The library revolves around two main core objects:

  • a stream.Message struct to handle existing, or create new messages
  • a stream.Consumer and stream.Producer interface to abstract away how to consumer or produce those messages, allowing for multiple client implementations.

Messages

Let's first take a look at the Message struct:

type Message struct {
  Value         []byte
  Key           []byte
  Timestamp     time.Time
  Tags          map[string][]byte
  ConsumerTopic string
  ProducerTopic string
  Offset        *int64
}

You can use any of the above fields to influence the outcome of your application.

It is important to note that not all stream client implementations support all of the Message fields. For example, the standardstream client implementation only supports the Value and Timestamp fields, whereas the kafka implementation supports all of the fields. "support" in this case means that any unsupported message fields won't be used by some producers, or won't be populated by some consumers. You need to take this into account while developing your application, and either show an error when you depend on a field that isn't set, or use alternative solutions to deal with such a situation.

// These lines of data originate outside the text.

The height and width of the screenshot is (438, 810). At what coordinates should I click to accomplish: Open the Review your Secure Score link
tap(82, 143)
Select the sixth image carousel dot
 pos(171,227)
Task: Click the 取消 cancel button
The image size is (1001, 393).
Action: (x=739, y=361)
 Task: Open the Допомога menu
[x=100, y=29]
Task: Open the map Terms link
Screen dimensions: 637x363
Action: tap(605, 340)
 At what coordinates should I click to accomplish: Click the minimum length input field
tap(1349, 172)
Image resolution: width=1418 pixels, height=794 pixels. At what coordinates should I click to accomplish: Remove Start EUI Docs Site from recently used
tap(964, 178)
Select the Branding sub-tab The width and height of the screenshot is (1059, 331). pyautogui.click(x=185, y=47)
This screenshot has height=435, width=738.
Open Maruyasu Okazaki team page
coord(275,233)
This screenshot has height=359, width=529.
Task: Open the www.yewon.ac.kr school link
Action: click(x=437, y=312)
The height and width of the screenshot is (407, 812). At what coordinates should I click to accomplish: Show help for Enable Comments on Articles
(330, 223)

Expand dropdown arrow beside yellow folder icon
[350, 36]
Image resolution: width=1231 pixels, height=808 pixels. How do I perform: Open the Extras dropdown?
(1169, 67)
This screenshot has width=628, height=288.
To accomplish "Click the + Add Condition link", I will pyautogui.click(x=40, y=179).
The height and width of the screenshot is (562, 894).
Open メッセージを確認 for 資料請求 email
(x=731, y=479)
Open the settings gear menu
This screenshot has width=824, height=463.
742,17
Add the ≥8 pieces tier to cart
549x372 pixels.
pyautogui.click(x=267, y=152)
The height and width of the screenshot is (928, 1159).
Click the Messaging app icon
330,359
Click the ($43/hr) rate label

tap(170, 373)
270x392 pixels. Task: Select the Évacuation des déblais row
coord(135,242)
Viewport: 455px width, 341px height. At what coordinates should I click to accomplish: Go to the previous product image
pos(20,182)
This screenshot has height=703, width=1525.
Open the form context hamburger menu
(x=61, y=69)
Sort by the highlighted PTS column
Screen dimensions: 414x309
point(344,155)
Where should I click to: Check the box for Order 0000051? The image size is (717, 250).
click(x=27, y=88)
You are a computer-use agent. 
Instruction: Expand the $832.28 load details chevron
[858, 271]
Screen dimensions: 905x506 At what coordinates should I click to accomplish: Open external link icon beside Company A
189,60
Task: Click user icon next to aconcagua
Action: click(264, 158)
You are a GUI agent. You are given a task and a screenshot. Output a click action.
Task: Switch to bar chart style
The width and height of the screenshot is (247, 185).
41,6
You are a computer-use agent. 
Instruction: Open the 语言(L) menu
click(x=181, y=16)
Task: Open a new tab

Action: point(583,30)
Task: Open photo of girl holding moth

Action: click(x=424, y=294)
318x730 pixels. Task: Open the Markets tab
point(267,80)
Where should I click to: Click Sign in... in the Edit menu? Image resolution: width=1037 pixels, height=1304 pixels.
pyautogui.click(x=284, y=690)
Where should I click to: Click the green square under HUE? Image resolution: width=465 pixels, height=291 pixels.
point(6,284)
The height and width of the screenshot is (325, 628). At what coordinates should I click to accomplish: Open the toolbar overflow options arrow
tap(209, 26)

The supported fields right now for the available clients:

  • kafka supports all fields
  • inmem supports all fields
  • standardstream supports the Value field. The Timestamp field is also supported by the consumer; it is set to "now" whenever a message is consumed. The producer ignores the this field.

Stream Clients

This library supports the following stream clients. More will follow in the future.

Kafka

When using the Kafka client provided by this package, you can consume messages from one or more topics, act on the message properties such as its key, value, timestamp, or tags, and produce the same (or a new) message to a different topic using the Kafka producer.

Inmem

The inmem client provides easy access to the interface of the consumer and producer, allowing you to test your business logic, without depending on external systems like Kafka.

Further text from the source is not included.